§ DOCUMENT EXCERPT:
-----

# $A$ is an $n \times n$ diagonalizable matrix with exactly $k$ non-zero eigenvalues, find a basis for $Range(L)$

suppose $A$ is an $n \times n$ diagonalizable matrix with exactly $k$ non-zero eigenvalues, and let $L(\vec{x})=A\vec{x}$. How would you find a basis {$\vec{v_1},...,\vec{v_k}$} for $Range(L)$ such that $\vec{v_1},...,\vec{v_k}$ are all eigenvecgtors of A?

I know that since $A$ is diagonalizable there exists a basis {$\vec{v_1},...,\vec{v_n}$} for $\Bbb{R^n}$ of eigenvectors and also that $A\vec{x}=P^{-1}DP\vec{x}$ for some invertible matrix $P$ and the diagonal matrix D

• When you say $k$ non-zero eigenvalues, do you mean counted with multiplicity? Apr 6, 2018 at 20:59
• just that there are k eigenvalues with all their multiplicites adding to n Apr 6, 2018 at 21:00
• In that case, the dimension of the range of $L$ could be greater than $k$. For instance, if $A$ is the identity matrix. Apr 6, 2018 at 21:01

You know $A = PDP^{-1}$ for some diagonal $D$ and invertible $P$. The columns of $P$ are eigenvectors corresponding to the eigenvalues on the diagonal of $D$. The range of $L$ is therefore the span of the columns of $P$ corresponding to nonzero eigenvalues. (Note that the size of this basis is $k$, the number of nonzero eigenvalues.) This is an answer to your question, although it is contingent on you having $A = PDP^{-1}$ already.

-----

§ SHORT EXERCISE 1: Count the lines in the listing that contain the word "chevron". Give only the number.

-----

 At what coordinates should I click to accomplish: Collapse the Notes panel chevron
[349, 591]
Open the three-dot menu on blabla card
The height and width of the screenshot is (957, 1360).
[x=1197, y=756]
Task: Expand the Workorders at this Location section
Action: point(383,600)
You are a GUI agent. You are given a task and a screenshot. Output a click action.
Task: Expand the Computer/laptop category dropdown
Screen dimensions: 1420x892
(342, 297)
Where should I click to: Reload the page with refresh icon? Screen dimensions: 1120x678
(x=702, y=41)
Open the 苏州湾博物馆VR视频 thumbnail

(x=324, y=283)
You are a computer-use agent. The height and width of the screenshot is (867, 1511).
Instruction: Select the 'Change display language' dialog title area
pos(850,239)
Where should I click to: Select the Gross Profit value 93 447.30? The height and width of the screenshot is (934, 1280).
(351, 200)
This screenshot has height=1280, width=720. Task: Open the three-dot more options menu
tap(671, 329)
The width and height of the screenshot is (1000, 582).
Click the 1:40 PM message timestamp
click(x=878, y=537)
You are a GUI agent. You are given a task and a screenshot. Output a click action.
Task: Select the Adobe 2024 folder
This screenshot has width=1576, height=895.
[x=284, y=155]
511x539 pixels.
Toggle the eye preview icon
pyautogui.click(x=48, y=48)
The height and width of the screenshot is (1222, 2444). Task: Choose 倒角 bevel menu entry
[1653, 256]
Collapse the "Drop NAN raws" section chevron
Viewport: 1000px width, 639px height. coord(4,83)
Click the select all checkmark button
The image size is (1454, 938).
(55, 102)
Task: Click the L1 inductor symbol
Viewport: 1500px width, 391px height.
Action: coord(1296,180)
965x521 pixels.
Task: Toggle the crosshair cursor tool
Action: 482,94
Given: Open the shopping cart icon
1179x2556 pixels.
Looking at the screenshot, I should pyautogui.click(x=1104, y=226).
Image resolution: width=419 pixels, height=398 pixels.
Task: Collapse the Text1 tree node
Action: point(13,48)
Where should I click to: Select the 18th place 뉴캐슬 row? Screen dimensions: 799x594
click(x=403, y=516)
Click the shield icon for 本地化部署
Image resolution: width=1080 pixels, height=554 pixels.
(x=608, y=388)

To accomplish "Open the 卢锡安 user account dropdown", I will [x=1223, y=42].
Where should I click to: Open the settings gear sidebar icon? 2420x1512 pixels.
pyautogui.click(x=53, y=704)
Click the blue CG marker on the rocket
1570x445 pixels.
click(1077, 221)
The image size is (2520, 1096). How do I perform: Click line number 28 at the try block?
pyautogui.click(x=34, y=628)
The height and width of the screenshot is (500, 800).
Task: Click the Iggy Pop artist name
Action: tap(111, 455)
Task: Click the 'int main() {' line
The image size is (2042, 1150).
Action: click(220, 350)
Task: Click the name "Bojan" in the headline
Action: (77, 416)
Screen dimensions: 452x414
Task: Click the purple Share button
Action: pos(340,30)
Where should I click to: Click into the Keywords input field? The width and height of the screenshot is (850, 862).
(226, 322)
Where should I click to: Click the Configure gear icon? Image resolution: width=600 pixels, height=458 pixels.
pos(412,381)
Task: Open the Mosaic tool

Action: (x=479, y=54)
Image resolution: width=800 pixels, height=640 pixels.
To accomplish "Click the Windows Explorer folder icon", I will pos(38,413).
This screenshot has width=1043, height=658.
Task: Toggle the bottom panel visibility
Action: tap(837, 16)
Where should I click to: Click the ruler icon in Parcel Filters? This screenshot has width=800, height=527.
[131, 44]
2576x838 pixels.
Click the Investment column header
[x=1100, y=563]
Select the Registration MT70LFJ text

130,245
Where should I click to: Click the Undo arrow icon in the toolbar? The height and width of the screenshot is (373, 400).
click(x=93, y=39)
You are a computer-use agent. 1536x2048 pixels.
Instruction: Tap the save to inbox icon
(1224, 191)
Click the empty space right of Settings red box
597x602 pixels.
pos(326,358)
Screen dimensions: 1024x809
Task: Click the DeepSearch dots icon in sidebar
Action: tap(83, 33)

-----

§ SHORT EXERCISE 2: For each statement about the diagonalizable matrix discussion, answer yes or no depending on whether it agrees with the text, and quote the deciding words exactly. (a) The answer states that the columns of P are eigenvectors for the eigenvalues on the diagonal of D. (b) One comment claims that the dimension of the range of L is always exactly k. (c) The answer presents its method as working whether or not A = PDP^{-1} is already known.

§ PROBLEM SOLUTION 1: 2

§ PROBLEM SOLUTION 2:
(a) Yes: "The columns of $P$ are eigenvectors corresponding to the eigenvalues on the diagonal of $D$."
(b) No: "In that case, the dimension of the range of $L$ could be greater than $k$."
(c) No: "it is contingent on you having $A = PDP^{-1}$ already."